3:45 came early. I had not slept well, too excited for the balloons, too nervous that I would miss the shuttle. I was out on the large terrace by four o’clock, waiting. I had my camera, my cell phone, and a GoPro - Michelle had asked me to take lots of photos and I was not going to be caught unprepared.
4:15 came and went with no shuttle. I found a number for them and dialed. The man on the other end of the line did not know what I was talking about. Yes, he was the shuttle driver. No, he did not have me on his list. He said he was just getting to the office and would call me back in five minutes. I hung up and waited.
The morning call for prayer came. It was haunting as it echoed through the canyon. The Muezzin’s voice rang out. As I sat silently in awe of the beauty of it all, the stars, the sandstone buildings, the melodic voice, I heard and saw people begin to arrange themselves for their prayers. Cappadocia was beginning to come alive.
By 4:30 there was still no call, so I called back. The man on the other end informed me that he had toured to call but it had not gone through. There was no way he could come and get me. He asked if I could find a taxi to take me to the open air museum where the balloons were being readied. I scoffed. Yes, Cappadocia was waking up, but there were no taxis to be found on my tiny side street. I told him I would get myself there on my own and headed for the Rascal.
As I wound through the narrow streets, I was thankful that the little van was so small. There were corners that would require a three point turn for most other vehicles. I sped off into the desert, GPS giving me my orders. I found the balloons just as they lifted off. Groups of smiling people filled the baskets as the balloons silently lifted off into the lightening sky.
I watched for a few minutes before turning around and leaving. I went back to the hotel room and called the number again. A different man answered. He said it was his company and he did not have a reservation for me. I assured him that I had a reservation and read him the confirmation number. “Oh. Yes. I see it now. You did not pay.” I assured him that I did and read him the email I received thanking me for my payment. “Oh. Yes. I see it now. You come back tomorrow.”
I said a few things that I regret, and then went back to bed. I was tired, frustrated, and more than a little disappointed. While this was not one of my “must do” events for the Rally, it was right up there. Walking away from it hurt. But this is the reality of doing an event like this. There are so many moving parts, everything has to mesh well or else it all falls apart.
I contemplated staying another night, taking in the rest of the sights of Cappadocia and then leaving the next day. If I had a partner and could share the driving, then it might be possible and could stay on track. But that isn’t the case and I have to press on to Baku. The ferry across the Caspian Sea is unreliable at best, and I need all the time I can get.

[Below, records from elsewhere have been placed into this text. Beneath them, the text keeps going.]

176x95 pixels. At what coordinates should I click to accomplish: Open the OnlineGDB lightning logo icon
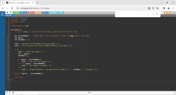click(x=2, y=14)
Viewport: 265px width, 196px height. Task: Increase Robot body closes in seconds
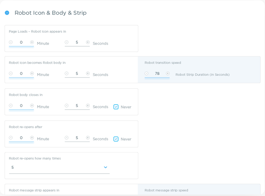88,105
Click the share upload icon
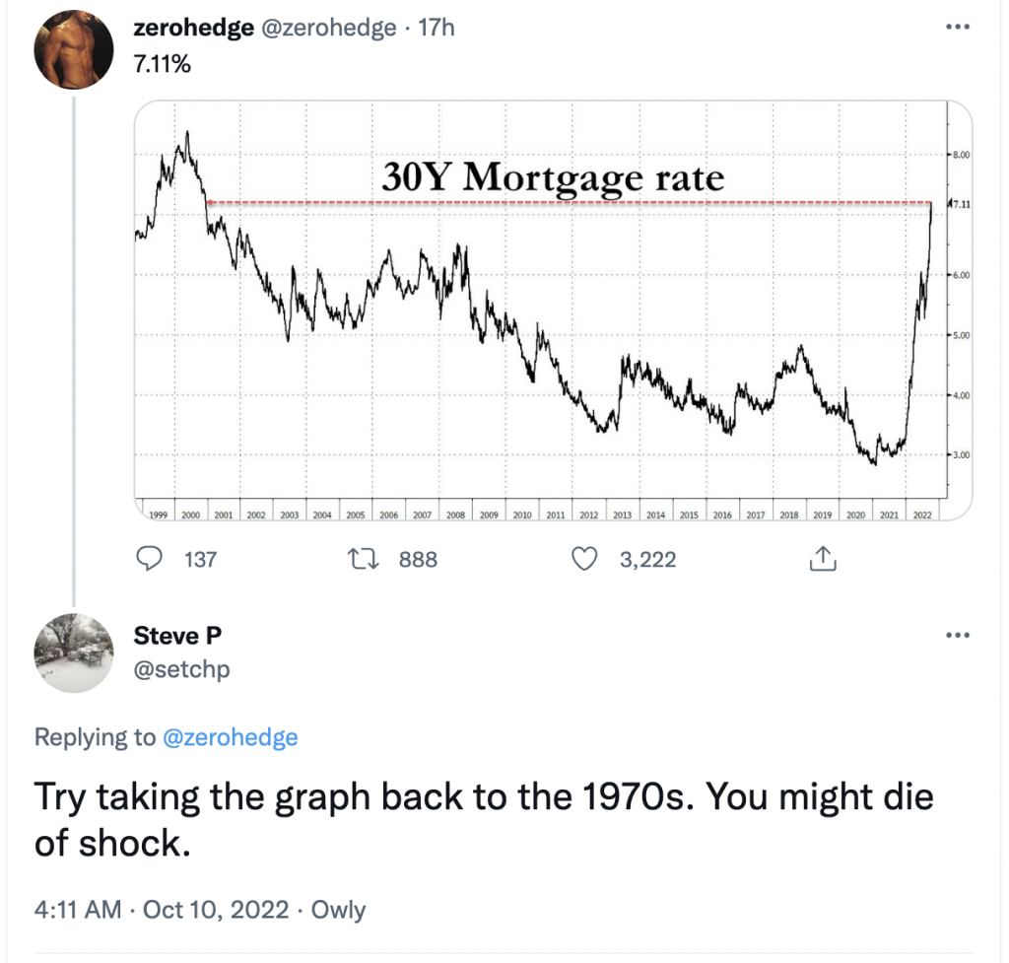Viewport: 1009px width, 963px height. [823, 559]
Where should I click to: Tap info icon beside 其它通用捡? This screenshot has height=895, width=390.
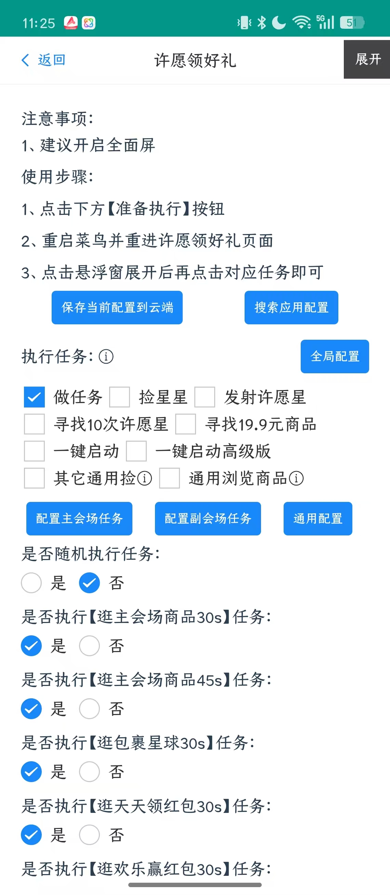(144, 478)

So it looks like i will have to return to Turkey. Istanbul was amazing and wild. A whole week could be spent there and you would never get bored. Cappadocia is beautiful and wild in its own way. It could take several days of exploring as well. Add to that the other sights of Turkey, the entire north coast, and you have an easy two week stay. So I will be back. But, for now, I’m tucking my tail between my legs and heading out of town. There is another long drive ahead.